Tom Parkin, writing in the Toronto Sun says that:
“Before Stephen Harper became Prime Minister, he made a pact – and mostly kept to it – to tamp down the right-wing of his own party. He promised to not legislate abortion access. And he didn’t. He acknowledged social diversity and sent then-Minister Jason Kenney to court new Canadian associations. He did not debate or bring back the death penalty.
To be sure, Harper took steps to keep the right-wing from rebellion. He created the office for religious freedom. He celebrated the military and royalist symbols of Canada’s colonial past.
But for most of his ten years the Harper coalition included libertarians, foreign policy hawks, free-market conservatives and the business elites and lobbyists often drawn to the Liberals. Right-wing insurgents were excluded.”
That’s all true and it is a large part of the reason that our Conservative Party of Canada captured, in 2011, virtually the same vote share as the Liberals did in 2015. It’s why we formed a majority government in 2011 and why the Liberal Party of Canada forms one now: we brought enough Canadians under our “big tent” then and Prime Minister Justin Trudeau did so last year.
I know I’m repeating myself, but:
Canadians are, broadly and generally a “moderate” people,
they we hew to the “mushy middle,” and we will not allow either the far left or the hard right to govern us.
Canadians are willing to accept a “conservative” agenda as long as it is prudent, fair and moderate.
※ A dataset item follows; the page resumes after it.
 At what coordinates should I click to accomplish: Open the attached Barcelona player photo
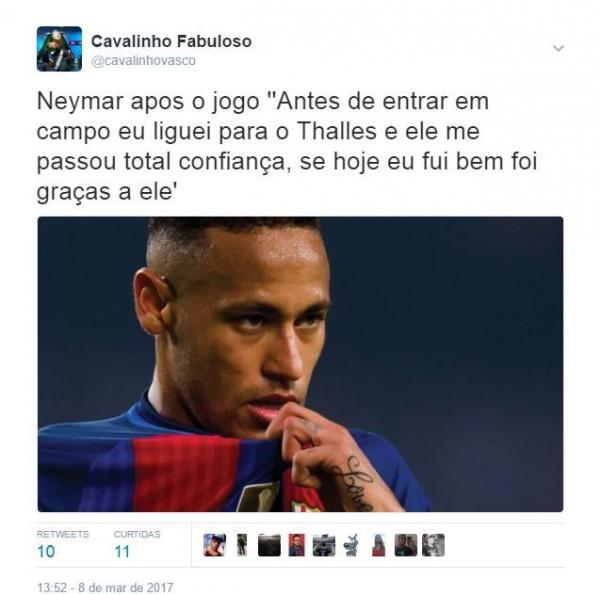point(300,364)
We must not waste money trying to appease narrow factions …
We must not insult them and try to turn one community against another, as we did with the barbaric cultural practices theme …
And we must not pander to the extremist fringe …
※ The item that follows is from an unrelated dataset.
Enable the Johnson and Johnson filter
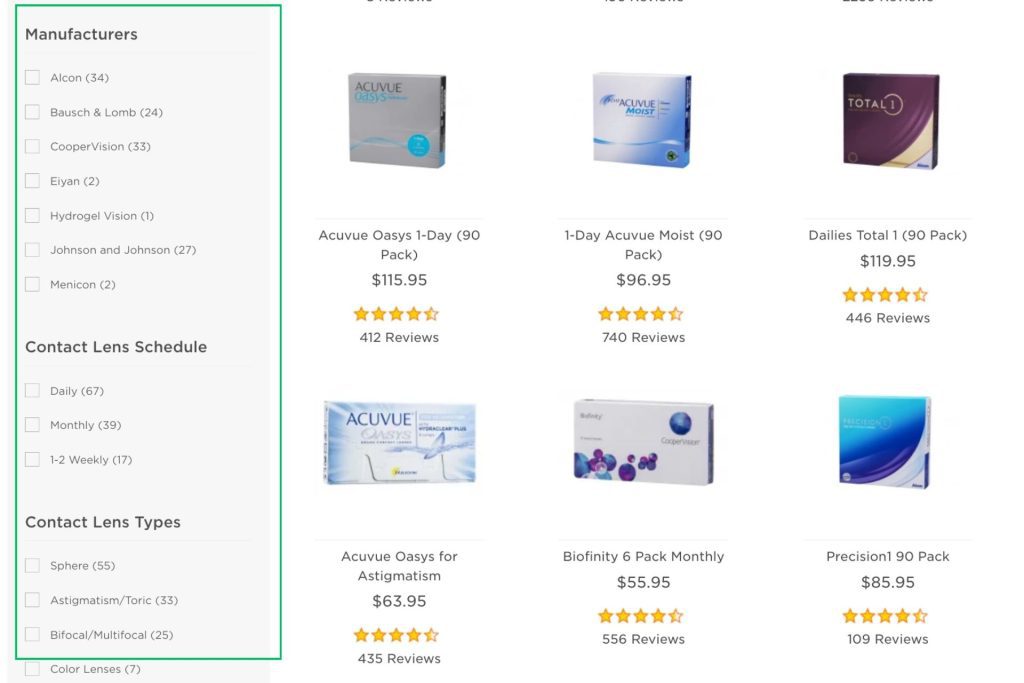The width and height of the screenshot is (1024, 683). click(31, 249)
Tom Parkin concludes his article by saying:
“Federal Conservatives considering the way forward, take note. Harper held the insurgents at bay for most of the last decade. And won. In weakness, at the end, he appealed to them again. It failed.
Rona Ambrose should take a tougher line on Harper’s xenophobic error soon — before some leadership candidate begins to rally the insurgents and sends her party back a decade.”
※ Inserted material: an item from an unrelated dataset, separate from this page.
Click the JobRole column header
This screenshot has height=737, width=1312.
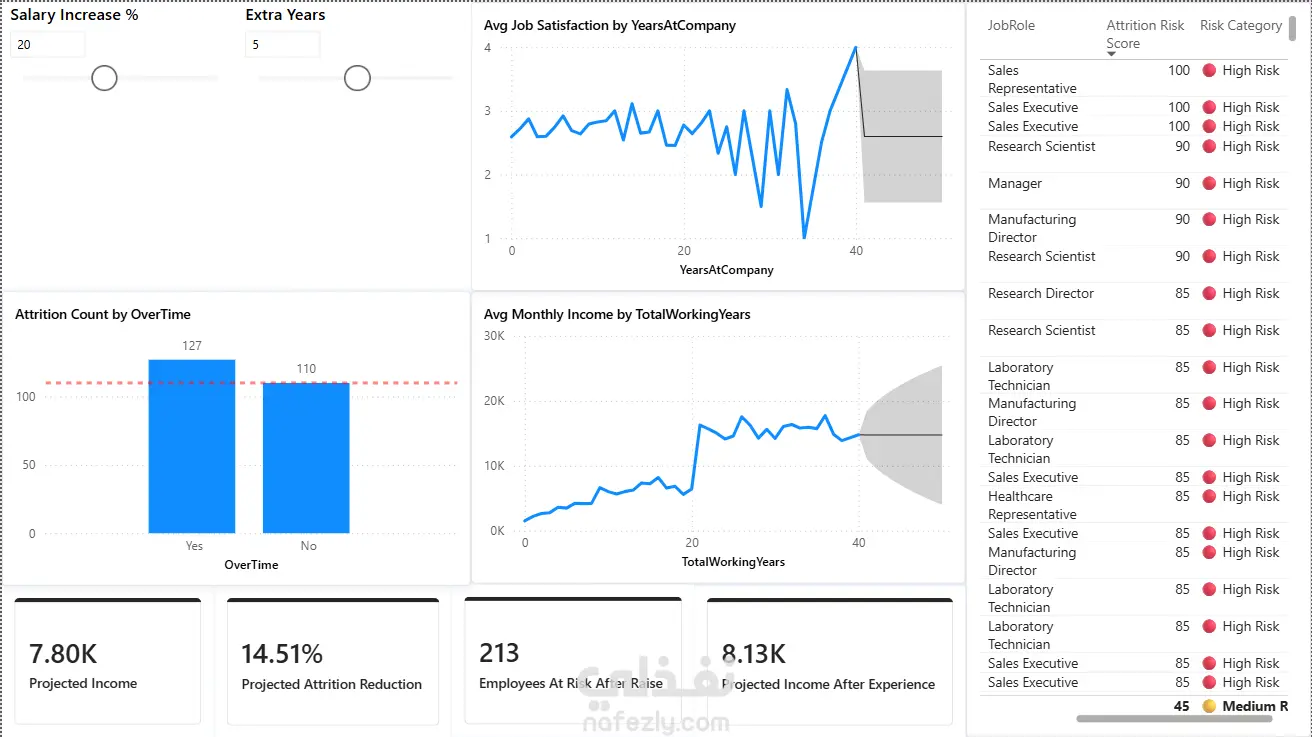tap(1011, 25)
I’m convinced he’s right. We, our party, made some bad campaign choices in 2015 but I am convinced that Canadians did not vote against the general tone and tenor of Prime Minister Harper’s government, they didn’t vote against the broad , general thrust of his cautious, incremental programme; they voted against the Conservatives because we had worn our our welcome ~ Canadians seem to have adopted the American notion that eight years is about right for any one person to lead an administration ~ and because our party ran a bad campaign.
We really don’t need to reinvent the policy wheel. I outlined what I believe is “good policy” a few weeks ago:
- Social moderation ~ (s)he, the next leader, may hold whatever personal views matter to her/him but (s)he will recognize that issues like abortion and gay marriage are “settled” in both law and society at large;
- Good, fiscally prudent administration and management; and
- A principled foreign policy backed by an efficient, effective, and strong national defence.